Cell transplants make gains versus diabetes
By Nathan Seppa
Transplanting insulin-making cells from fresh cadavers into diabetes patients can reverse the disease, but the procedure has been too costly for widespread use. Scientists have now developed a less costly version of the procedure.
In a trial of cell transplants in eight patients, five were free of disease 1 year after their transplants, a success rate comparable to that of previous cell-transplant trials. However, in those earlier trials, every patient received an infusion of cells from each of two or occasionally more cadavers. Each infusion costs about $75,000, including the first year of follow-up treatment. In the new trial, the transplant cells for each patient came from only one cadaver—a cost-saving procedure that could make cell transplants more commonplace, says study coauthor Bernhard J. Hering of the University of Minnesota in Minneapolis.

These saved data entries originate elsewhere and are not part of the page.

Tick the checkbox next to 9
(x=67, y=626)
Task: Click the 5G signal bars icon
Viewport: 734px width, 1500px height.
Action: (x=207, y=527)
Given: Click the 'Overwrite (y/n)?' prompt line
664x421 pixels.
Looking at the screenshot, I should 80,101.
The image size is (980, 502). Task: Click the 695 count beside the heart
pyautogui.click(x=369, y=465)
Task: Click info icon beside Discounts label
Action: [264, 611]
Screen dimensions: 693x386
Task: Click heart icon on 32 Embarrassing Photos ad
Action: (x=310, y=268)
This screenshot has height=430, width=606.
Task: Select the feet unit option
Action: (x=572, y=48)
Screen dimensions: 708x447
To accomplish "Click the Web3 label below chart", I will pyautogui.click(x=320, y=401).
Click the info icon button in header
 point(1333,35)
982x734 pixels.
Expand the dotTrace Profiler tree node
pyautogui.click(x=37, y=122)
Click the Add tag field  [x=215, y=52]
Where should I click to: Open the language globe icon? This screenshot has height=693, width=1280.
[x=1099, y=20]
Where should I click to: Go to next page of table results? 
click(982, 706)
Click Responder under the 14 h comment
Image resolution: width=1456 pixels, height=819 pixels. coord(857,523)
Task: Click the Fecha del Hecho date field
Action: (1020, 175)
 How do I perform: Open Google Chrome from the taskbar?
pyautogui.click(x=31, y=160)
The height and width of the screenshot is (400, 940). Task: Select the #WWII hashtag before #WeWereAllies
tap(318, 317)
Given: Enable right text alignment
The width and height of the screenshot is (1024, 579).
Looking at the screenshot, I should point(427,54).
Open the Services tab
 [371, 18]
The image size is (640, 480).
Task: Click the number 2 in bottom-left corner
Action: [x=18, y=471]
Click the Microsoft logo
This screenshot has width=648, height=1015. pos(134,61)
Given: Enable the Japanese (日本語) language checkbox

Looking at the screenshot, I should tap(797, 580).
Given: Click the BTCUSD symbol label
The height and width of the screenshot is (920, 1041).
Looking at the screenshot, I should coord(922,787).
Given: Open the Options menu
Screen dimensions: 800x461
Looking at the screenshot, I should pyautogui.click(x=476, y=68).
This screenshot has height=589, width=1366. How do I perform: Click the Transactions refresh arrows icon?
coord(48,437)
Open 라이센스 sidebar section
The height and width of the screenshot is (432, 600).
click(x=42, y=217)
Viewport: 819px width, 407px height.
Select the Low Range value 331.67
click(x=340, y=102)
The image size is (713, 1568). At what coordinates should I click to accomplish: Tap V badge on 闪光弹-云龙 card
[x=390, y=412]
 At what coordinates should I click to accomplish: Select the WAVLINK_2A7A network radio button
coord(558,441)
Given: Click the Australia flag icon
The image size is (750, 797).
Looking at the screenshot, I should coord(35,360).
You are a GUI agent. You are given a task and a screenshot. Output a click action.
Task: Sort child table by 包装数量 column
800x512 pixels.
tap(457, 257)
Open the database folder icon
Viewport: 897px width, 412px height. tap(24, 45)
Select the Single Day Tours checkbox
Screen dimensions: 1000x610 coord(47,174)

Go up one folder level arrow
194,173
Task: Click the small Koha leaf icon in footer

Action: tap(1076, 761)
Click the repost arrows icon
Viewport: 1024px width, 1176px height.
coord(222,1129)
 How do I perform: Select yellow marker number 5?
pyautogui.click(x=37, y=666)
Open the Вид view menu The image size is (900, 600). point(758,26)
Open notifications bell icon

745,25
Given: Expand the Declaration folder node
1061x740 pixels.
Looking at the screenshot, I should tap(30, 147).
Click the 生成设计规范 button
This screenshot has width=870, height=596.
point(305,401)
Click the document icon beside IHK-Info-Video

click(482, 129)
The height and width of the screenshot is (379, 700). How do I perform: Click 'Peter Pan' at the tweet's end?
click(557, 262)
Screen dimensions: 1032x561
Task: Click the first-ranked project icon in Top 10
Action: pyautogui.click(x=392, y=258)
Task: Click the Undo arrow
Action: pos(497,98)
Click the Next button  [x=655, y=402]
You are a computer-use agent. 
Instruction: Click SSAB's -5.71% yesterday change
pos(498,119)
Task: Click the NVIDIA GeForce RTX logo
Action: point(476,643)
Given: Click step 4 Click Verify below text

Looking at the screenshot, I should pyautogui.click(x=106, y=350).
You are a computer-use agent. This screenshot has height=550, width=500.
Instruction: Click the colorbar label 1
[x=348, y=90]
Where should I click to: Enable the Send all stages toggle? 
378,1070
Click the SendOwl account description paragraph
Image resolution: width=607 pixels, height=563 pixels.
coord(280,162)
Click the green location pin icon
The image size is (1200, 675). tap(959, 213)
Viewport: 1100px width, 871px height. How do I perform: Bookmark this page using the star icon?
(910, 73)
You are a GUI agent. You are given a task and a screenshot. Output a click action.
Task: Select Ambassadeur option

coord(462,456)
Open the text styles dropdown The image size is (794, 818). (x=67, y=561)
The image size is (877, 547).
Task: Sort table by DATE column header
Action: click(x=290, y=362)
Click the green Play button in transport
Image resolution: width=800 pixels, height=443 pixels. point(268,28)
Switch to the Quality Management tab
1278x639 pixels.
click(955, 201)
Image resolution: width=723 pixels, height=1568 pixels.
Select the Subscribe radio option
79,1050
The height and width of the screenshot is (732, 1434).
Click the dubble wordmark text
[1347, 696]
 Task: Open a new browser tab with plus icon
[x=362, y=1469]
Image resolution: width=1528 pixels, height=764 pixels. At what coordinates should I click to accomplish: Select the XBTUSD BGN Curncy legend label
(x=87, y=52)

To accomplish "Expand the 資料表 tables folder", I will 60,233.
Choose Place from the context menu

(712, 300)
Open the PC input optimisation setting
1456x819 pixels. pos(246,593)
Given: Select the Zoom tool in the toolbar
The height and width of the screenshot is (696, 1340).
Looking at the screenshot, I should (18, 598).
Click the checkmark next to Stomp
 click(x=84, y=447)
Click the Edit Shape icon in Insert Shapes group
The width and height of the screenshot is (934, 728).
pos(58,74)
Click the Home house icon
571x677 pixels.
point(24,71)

After a transplant, the insulin-making pancreas cells from cadavers take up residence in the liver and start producing insulin. For the three patients with unsuccessful outcomes in the recent trial, the transplanted cells didn’t manage to establish themselves, Hering says. The immune systems of these three individuals probably rejected the pancreas cells, he adds.
To find the best protocol for the procedure, Hering and his colleagues used a combination of antirejection drugs that didn’t include steroids, which often have unpleasant side effects. Rather, the patients received etanercept, an anti-inflammatory arthritis medication, and two other drugs that fight rejection, the researchers report in the Feb. 16 Journal of the American Medical Association.